How to cite: Morris, David S., Garmezy, Benjamin, Phillips, John G. “A PCa Case of PSA Rising After RP, Salvage XRT, ADT & a Case of Rising PSA After Triplet Therapy.” November 2025. Accessed Jan 2026. https://grandroundsinurology.com/a-pca-case-of-psa-rising-after-rp-salvage-xrt-adt-a-case-of-rising-psa-after-triplet-therapy/
E. David Crawford, MD, Editor in Chief of Grand Rounds in Urology and Professor of Urology, University of California, San Diego, San Diego, California, introduces a multidisciplinary panel that discusses two complex cases of men with advanced prostate cancer. Panelists include David S. Morris, MD, FACS, Urology Associates, PC, Nashville, Tennessee, Benjamin Garmezy, MD, Sarah Cannon Research Institute, Nashville, Tennessee, and John G. Phillips, MD, MPH, Tennessee Oncology, Nashville, Tennessee.
In the first case, a man with unfavorable intermediate-risk prostate cancer was initially treated with radiotherapy and androgen deprivation. After developing castration-resistant disease, he underwent metastasis-directed therapy (MDT) with stereotactic body radiation to three bone lesions while receiving enzalutamide. Although prostate-specific antigen (PSA) initially became undetectable, recurrence soon followed with multiple new PSMA-avid bone lesions. Dr. Morris presents the imaging and treatment history, while Dr. Garmezy discusses diminishing returns of repeated MDT in the setting of systemic progression. Dr.
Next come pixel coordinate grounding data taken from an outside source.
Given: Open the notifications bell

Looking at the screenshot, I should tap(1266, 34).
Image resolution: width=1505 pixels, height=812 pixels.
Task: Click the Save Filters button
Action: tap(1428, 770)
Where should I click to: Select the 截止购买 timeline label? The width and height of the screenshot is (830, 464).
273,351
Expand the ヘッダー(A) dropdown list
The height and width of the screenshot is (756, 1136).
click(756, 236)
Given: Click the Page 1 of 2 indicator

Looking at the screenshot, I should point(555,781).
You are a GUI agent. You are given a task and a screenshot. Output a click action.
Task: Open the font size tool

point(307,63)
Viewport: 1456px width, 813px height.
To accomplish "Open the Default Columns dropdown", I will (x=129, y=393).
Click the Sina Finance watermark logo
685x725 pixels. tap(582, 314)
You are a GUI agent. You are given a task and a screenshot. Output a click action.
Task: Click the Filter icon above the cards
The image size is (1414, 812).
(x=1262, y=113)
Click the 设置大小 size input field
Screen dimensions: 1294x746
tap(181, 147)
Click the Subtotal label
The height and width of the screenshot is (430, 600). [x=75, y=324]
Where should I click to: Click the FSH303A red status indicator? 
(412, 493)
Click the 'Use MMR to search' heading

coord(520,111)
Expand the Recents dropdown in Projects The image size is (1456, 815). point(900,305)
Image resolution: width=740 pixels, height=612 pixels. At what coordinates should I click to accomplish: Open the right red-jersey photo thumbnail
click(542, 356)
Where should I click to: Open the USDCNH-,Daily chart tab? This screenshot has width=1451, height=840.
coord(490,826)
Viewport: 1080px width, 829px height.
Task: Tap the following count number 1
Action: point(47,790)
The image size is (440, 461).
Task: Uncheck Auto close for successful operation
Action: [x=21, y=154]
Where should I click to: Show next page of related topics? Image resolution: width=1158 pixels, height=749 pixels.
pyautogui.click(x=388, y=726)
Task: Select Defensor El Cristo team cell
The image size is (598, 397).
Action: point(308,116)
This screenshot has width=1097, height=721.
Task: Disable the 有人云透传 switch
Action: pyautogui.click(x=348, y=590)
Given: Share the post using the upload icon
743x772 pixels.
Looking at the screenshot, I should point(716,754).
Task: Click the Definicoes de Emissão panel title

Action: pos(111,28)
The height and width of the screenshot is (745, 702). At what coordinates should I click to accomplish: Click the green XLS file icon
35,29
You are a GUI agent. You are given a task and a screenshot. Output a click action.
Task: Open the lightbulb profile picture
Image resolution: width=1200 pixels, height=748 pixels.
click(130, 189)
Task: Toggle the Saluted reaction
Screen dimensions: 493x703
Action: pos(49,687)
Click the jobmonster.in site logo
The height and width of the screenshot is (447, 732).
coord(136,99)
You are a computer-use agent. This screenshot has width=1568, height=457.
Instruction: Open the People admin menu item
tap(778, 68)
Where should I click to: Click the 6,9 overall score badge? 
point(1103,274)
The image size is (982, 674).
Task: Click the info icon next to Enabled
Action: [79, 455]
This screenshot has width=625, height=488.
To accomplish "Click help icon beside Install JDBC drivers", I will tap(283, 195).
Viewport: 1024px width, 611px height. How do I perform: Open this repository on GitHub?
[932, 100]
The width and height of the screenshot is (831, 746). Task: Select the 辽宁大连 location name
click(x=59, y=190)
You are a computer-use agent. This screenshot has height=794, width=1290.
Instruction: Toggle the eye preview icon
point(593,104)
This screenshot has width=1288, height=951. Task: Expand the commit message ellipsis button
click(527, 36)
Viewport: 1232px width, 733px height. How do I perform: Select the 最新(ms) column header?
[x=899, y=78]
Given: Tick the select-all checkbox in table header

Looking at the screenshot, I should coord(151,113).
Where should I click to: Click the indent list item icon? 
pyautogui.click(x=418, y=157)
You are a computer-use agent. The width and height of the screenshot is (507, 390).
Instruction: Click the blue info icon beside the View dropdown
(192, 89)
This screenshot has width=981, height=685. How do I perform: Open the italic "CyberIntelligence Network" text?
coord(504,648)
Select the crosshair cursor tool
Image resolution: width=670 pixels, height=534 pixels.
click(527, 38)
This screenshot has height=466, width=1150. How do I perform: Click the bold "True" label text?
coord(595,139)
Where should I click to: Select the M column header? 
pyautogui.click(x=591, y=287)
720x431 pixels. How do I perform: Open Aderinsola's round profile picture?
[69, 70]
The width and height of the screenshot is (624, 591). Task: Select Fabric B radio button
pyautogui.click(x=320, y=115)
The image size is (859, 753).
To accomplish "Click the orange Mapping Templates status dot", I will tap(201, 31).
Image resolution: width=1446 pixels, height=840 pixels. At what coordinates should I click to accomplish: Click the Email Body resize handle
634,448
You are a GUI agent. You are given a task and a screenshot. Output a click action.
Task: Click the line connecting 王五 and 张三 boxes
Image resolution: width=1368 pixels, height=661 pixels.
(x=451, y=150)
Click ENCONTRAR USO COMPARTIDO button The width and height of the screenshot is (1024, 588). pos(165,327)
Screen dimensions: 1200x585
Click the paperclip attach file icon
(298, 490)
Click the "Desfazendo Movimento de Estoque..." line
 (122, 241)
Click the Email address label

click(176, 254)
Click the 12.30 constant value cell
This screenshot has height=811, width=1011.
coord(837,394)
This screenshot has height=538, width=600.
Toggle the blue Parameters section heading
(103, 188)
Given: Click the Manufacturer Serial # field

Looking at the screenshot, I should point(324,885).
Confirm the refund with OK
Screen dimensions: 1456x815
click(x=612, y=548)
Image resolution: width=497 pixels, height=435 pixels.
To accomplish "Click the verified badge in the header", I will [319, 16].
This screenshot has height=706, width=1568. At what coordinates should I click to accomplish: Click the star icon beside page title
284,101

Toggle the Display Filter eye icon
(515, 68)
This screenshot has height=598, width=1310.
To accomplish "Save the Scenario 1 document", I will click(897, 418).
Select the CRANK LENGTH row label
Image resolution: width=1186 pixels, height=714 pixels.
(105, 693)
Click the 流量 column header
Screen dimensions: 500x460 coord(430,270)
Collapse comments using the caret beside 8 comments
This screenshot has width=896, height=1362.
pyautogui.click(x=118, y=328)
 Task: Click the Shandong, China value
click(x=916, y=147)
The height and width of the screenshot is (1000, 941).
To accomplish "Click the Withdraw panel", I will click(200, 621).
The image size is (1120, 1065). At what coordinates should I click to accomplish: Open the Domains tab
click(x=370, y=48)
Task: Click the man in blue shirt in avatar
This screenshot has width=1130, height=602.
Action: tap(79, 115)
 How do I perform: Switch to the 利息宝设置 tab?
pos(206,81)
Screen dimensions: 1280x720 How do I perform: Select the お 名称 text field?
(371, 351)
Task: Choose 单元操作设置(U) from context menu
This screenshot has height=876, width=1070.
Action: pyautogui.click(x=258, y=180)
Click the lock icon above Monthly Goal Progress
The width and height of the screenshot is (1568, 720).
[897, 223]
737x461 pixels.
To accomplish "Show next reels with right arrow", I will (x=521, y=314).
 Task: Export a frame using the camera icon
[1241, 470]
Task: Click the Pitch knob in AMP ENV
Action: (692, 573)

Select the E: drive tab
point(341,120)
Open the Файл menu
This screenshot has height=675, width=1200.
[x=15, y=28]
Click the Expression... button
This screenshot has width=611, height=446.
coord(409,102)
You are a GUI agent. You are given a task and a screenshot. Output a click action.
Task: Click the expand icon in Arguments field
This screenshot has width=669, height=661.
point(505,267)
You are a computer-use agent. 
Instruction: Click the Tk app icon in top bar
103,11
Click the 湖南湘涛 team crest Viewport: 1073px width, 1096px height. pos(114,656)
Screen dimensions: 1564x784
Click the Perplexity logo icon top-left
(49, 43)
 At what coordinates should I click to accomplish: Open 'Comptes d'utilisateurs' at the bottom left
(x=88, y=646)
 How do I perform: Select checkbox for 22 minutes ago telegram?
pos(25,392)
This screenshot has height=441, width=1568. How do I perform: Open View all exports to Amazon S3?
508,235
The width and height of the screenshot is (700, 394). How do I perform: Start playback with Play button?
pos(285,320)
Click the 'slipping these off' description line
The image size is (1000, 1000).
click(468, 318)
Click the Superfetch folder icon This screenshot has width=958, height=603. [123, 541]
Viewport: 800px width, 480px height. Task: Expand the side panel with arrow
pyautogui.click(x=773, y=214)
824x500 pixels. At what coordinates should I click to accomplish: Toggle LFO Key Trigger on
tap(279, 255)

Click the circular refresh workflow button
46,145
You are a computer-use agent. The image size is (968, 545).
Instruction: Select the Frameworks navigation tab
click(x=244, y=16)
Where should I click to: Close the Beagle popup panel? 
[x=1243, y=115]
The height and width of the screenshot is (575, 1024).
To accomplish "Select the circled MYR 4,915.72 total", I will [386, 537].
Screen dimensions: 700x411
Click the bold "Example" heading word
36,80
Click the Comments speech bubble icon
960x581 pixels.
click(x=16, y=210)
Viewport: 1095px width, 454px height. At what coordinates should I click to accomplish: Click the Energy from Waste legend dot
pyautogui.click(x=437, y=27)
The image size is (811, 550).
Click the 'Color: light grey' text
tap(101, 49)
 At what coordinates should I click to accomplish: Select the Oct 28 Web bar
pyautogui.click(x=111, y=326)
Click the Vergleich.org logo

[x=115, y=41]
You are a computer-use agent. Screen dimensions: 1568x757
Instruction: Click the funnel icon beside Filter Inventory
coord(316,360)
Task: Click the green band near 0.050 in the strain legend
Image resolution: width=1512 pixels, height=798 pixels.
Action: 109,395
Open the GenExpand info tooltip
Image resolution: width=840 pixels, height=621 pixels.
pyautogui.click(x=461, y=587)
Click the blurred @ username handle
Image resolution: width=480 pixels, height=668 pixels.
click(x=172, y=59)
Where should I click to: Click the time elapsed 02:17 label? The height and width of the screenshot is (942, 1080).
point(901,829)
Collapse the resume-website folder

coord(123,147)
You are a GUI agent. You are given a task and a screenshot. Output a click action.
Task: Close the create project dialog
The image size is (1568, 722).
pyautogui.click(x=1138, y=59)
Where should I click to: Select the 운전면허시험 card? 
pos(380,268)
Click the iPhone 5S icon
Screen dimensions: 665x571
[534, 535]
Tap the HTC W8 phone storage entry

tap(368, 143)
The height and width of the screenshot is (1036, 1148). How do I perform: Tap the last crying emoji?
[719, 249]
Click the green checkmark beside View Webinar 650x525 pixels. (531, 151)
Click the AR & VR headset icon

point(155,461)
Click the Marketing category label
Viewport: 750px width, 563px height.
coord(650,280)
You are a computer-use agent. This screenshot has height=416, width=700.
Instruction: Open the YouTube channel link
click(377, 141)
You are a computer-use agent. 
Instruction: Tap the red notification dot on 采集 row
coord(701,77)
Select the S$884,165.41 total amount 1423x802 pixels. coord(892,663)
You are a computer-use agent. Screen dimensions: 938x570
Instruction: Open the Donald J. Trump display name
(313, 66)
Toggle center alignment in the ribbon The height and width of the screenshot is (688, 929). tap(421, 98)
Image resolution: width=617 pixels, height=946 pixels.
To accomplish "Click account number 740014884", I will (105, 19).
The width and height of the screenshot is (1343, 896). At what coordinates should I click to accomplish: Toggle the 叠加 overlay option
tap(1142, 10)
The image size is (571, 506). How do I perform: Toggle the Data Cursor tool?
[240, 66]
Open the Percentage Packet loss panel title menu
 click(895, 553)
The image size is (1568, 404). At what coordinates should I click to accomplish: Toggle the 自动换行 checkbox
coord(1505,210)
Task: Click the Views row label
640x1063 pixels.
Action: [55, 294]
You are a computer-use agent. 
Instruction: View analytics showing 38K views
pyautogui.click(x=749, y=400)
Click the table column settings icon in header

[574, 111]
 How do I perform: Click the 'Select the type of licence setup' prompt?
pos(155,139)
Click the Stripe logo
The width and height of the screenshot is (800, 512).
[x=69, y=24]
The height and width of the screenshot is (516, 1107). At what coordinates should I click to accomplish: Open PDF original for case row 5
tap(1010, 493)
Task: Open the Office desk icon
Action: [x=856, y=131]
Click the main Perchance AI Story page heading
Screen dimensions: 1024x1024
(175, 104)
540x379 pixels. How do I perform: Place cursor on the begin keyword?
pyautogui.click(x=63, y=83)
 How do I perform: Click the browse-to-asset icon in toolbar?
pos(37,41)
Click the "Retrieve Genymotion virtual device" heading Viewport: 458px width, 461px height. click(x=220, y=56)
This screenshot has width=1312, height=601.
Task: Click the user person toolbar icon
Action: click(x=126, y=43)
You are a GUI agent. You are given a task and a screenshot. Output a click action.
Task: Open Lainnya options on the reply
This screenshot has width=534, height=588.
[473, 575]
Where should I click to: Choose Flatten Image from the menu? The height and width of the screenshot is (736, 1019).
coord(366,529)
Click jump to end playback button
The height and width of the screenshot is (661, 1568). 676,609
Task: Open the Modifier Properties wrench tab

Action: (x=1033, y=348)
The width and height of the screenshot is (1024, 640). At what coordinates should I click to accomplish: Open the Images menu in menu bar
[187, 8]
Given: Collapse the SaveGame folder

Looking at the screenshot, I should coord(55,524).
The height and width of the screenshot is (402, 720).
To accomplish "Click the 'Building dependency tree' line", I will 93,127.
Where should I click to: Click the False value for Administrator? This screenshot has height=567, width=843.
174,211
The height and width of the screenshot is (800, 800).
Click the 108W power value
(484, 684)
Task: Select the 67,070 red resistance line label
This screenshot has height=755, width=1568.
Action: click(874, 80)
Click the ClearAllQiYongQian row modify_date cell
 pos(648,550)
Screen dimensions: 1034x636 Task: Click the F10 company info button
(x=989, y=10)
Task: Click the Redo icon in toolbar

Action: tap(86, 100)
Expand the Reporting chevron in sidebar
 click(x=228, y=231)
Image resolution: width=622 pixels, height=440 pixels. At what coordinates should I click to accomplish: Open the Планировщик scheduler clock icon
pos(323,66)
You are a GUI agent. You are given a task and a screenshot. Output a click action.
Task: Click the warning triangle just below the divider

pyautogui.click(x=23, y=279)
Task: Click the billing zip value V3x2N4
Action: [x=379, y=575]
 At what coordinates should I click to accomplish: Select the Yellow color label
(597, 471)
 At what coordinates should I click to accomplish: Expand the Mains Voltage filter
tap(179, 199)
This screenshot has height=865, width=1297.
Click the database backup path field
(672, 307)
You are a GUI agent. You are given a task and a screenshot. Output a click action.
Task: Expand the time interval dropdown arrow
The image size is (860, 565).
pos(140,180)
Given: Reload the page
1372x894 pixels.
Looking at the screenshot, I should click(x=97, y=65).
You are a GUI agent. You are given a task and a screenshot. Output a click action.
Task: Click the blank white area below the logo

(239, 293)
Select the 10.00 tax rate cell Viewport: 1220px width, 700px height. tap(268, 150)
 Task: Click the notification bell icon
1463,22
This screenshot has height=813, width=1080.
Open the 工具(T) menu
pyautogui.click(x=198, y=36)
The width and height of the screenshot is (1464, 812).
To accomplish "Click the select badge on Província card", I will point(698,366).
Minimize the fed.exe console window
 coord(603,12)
Phillips emphasizes marrow safety and the value of considering lutetium-177 prostate-specific membrane antigen (PSMA) (PluvictoⓇ) once lesions show widespread uptake, noting that repeated focal therapy risks undertreating diffuse disease. The panel agrees that systemic therapy is preferred when prostate-specific membrane antigen positron emission tomography (PSMA PET) demonstrates extensive progression beyond limited oligometastatic disease.
The second case involves a 77-year-old man with Gleason 9 prostate cancer and an initial PSA of 200, treated with androgen deprivation and apalutamide. He later developed pulmonary and nodal metastases with low PSMA standardized uptake value (SUV) uptake and concurrent pulmonary embolism. Dr. Garmezy explains that low PSMA expression and visceral disease suggest dedifferentiated or neuroendocrine features, where chemotherapy with docetaxel or carboplatin is favored over radioligand therapy. Dr. Morris adds that Pluvicto could still be considered if the patient declines chemotherapy, but expectations for response should be modest. The panel concludes that PSMA PET phenotype, disease distribution, and patient preference all drive sequencing decisions, reinforcing the importance of multidisciplinary input for optimal care.